Output, word for word, the line that contains "Where should I" and all lines after it in the records below, omitting pictures.
───── MATERIAL TO PROCESS
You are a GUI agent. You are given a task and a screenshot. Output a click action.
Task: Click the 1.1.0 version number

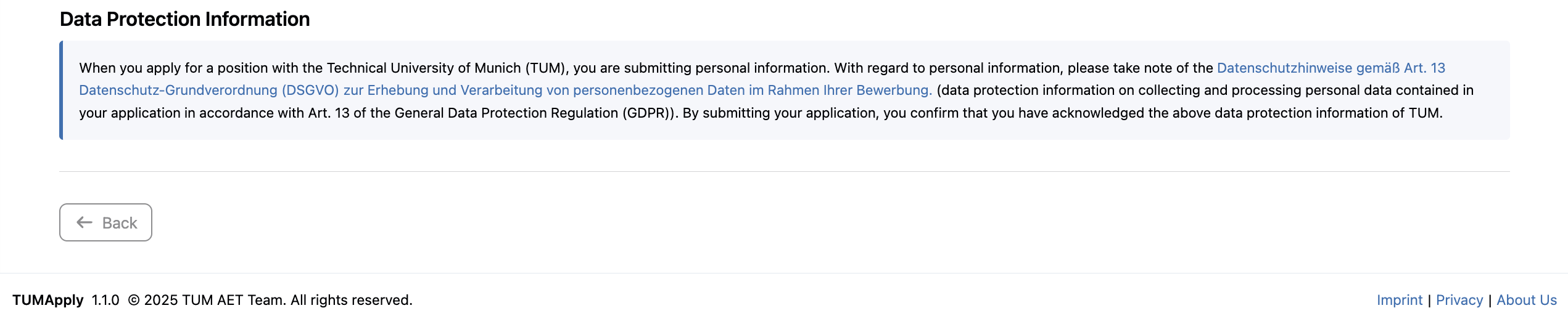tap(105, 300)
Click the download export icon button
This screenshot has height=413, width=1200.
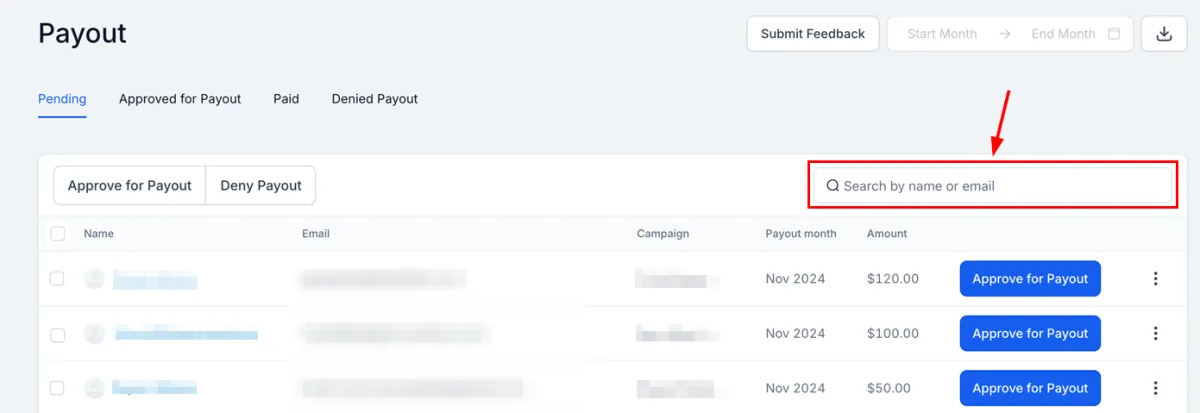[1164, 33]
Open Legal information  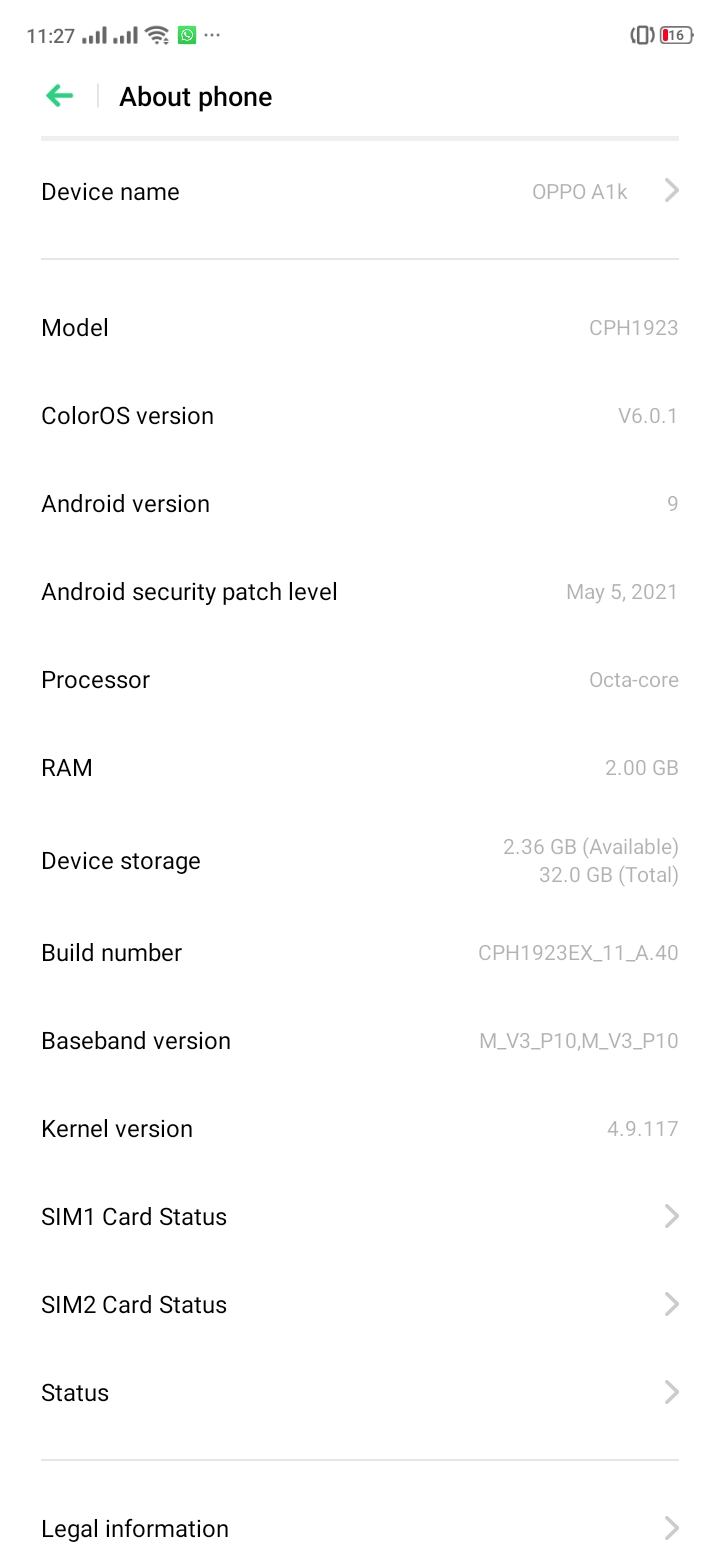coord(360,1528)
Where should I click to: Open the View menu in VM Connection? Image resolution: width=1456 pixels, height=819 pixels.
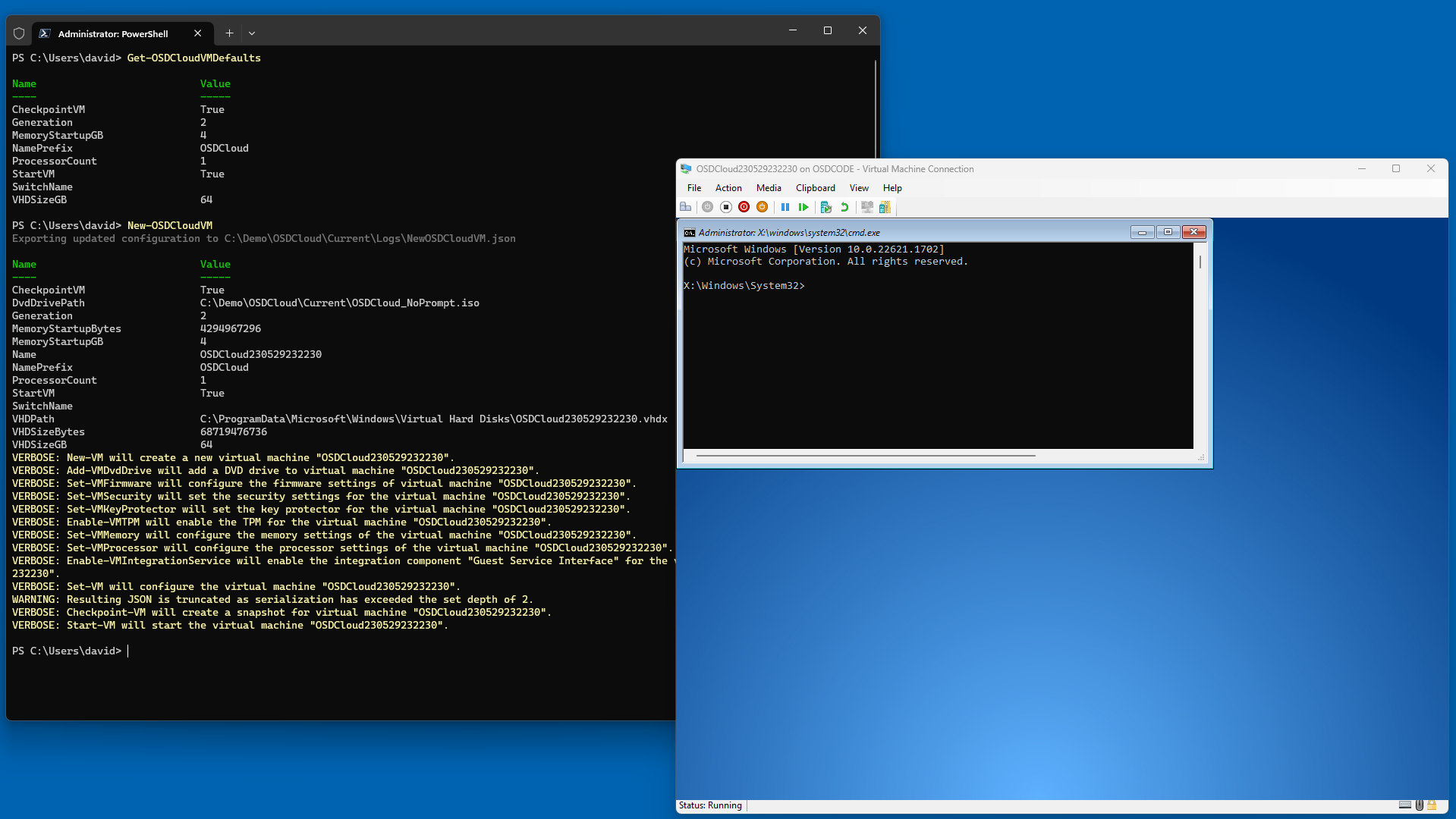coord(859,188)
──────────
_TASK RESULT_
Where should I click to: Open the View menu in VM Connection? Image resolution: width=1456 pixels, height=819 pixels.
coord(859,188)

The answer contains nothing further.